- **Page extract**:
-----
Pursuant to the stipulation between Aria, the debtor in possession, and plaintiff in the bankruptcy proceeding, to which Creations by Alouette, Inc. and Aimant Fashions, Inc. were also parties, the debtor (Aria) agreed to an amended plan of arrangement providing for payment upon unsecured claims, as allowed (on a stepped-up basis) of 25%. It was further agreed that the plaintiff’s claim "shall be deemed to be and fixed in the amount of $600,000 which is arrived at by consolidation of the accounts of Creations by Aria, Inc., Aimant Fashions and Creations by Alouette Inc.” and that if an order of confirmation of the amended plan of arrangement is not entered, plaintiff was not bound to the said $600,000. The stipulation was expressly made "subject to the approval of the Court”. This approval was embodied in an order dated January 23, 1970 as aforesaid which in pertinent part declares that the stipulation in substance provides for: "2. the claim of [plaintiff] for the purposes of consent to and acceptance of the modified Plan of Arrangement and disbursement and payment thereunder, is deemed to be in the amount of $600,000” and directs "that the claim of [plaintiff], a creditor herein, be and it is hereby fixed in the amount of $600,000 for the purpose of said creditor filing its consent to the modified Plan of Arrangement herein and for disbursement and payment thereunder to said creditor” (emphasis supplied).
-----
- **Tasks and exercises**:
- a) Answer these questions about the bankruptcy stipulation excerpt above, one answer per line, marked the same way:
(i) What percentage payment on unsecured claims did the amended plan of arrangement provide for?
(ii) On what date was the order approving the stipulation issued?
(iii) To what was the stipulation expressly made subject?
- b) Translate this sentence from the bankruptcy stipulation excerpt into Spanish: "The stipulation was expressly made "subject to the approval of the Court”."
- c) According to the bankruptcy stipulation excerpt, how was the plaintiff's $600,000 claim amount arrived at? Answer in one to three sentences.

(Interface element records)
-----
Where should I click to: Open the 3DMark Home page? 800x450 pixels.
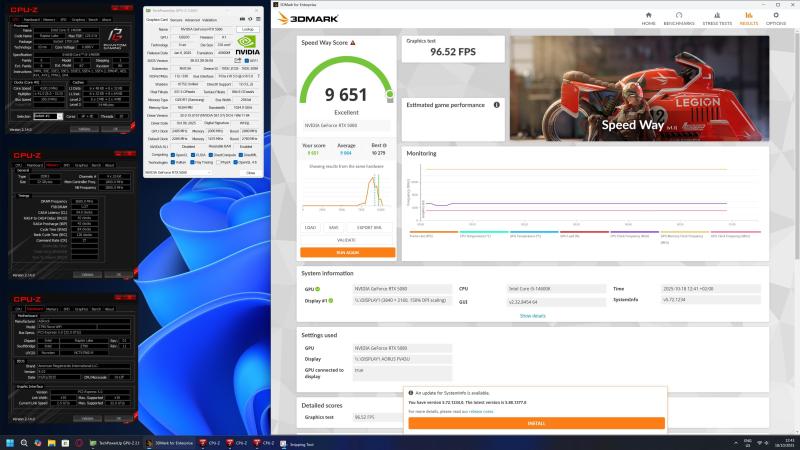click(649, 18)
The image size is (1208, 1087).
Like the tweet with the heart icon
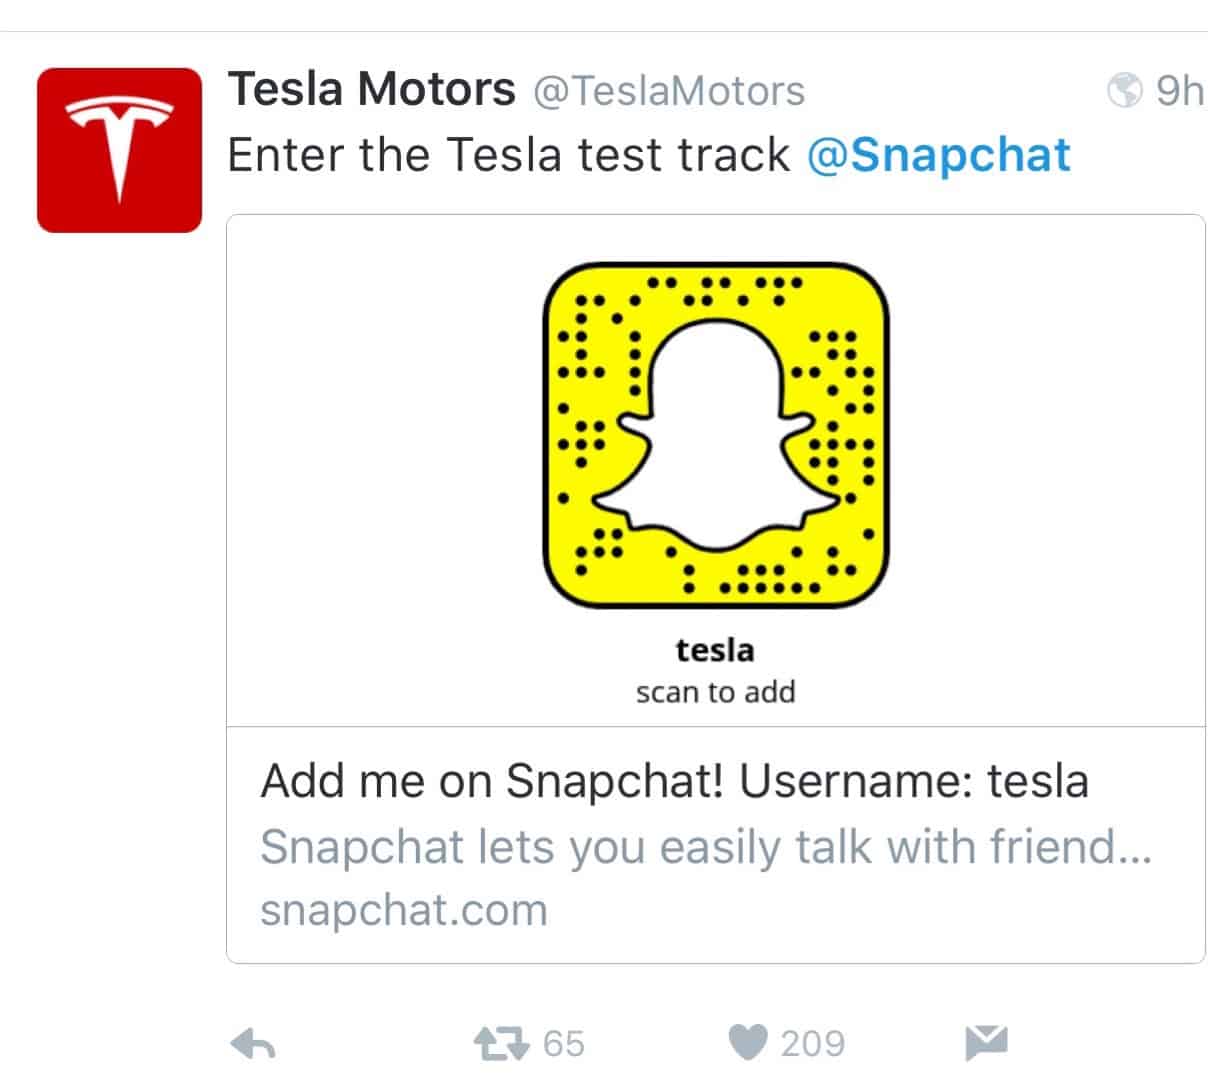[749, 1044]
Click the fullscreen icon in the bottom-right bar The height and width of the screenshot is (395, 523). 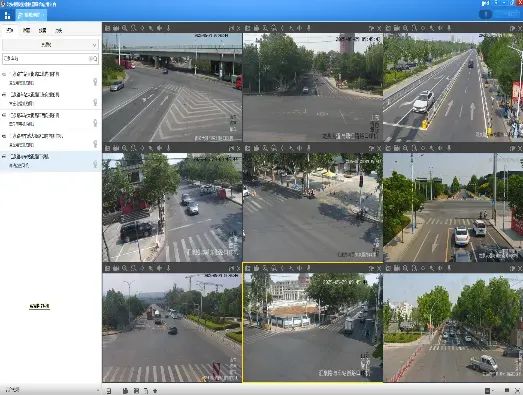(x=517, y=390)
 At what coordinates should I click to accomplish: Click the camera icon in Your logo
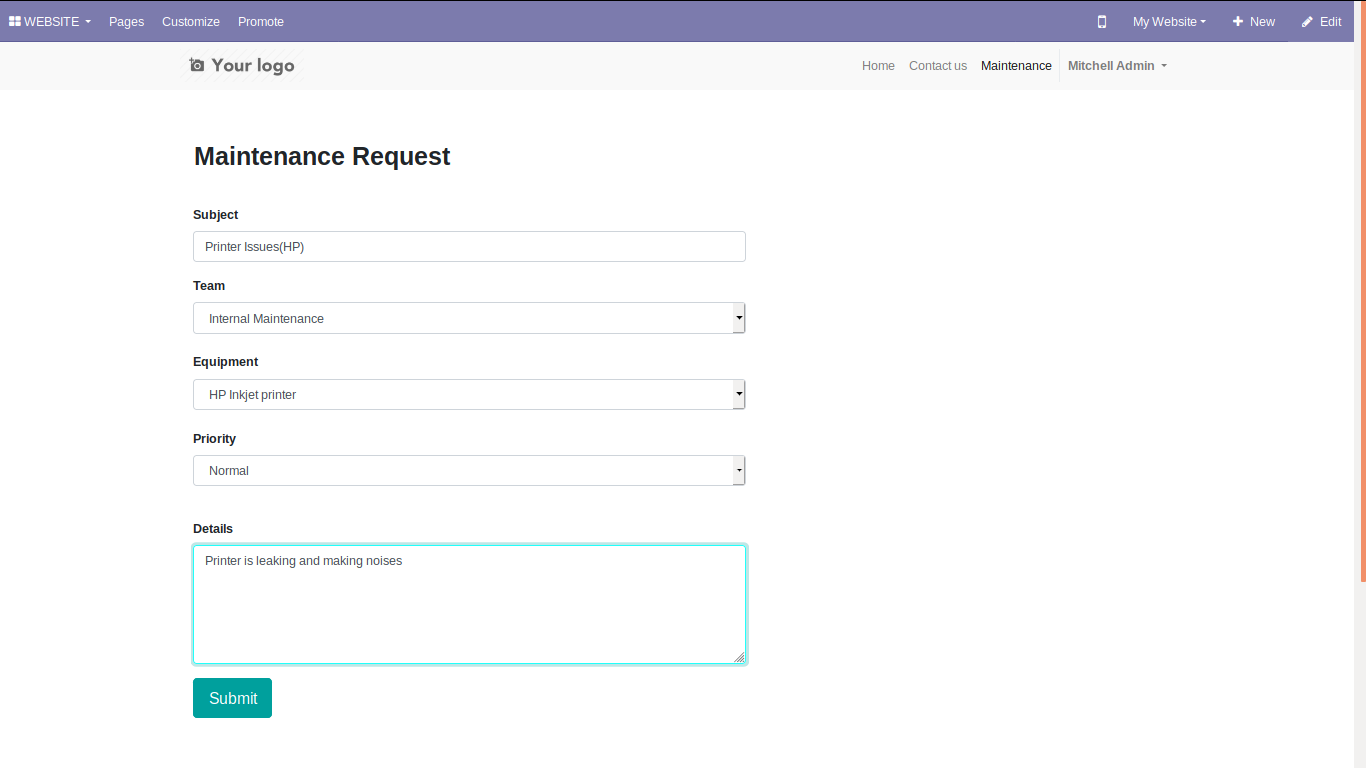(197, 65)
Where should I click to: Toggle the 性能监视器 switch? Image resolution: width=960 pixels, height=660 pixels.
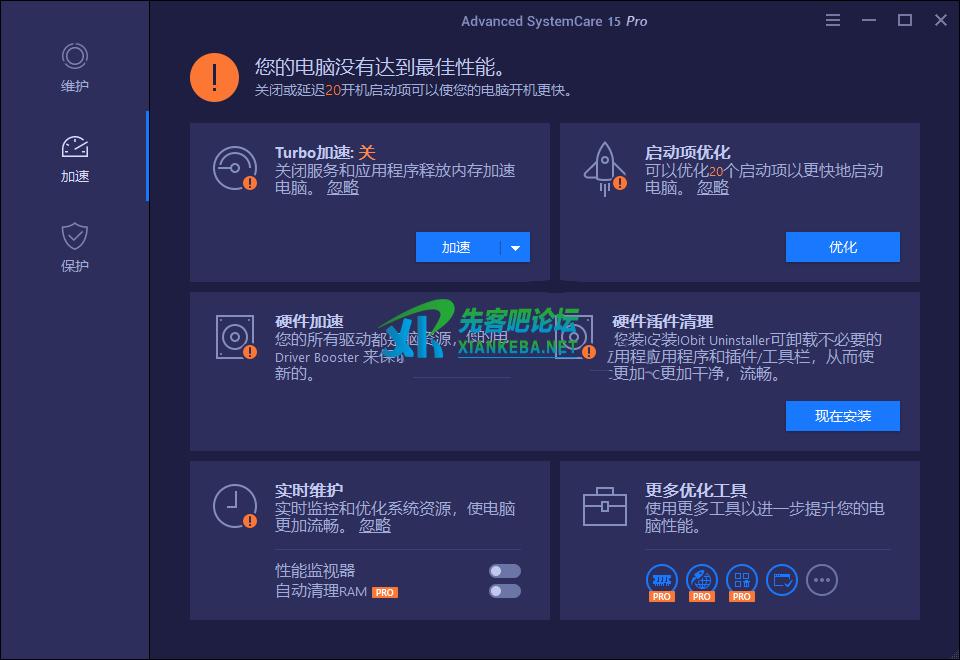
-----
- **Responses to the tasks**:
- a)
(i) 25%, on allowed claims, on a stepped-up basis.
(ii) January 23, 1970.
(iii) The approval of the Court.

- b) La estipulación se hizo expresamente "sujeta a la aprobación del Tribunal".

- c) The $600,000 figure was arrived at by consolidating the accounts of Creations by Aria, Inc., Aimant Fashions and Creations by Alouette Inc. The plaintiff was bound to that amount only if an order confirming the amended plan of arrangement was entered.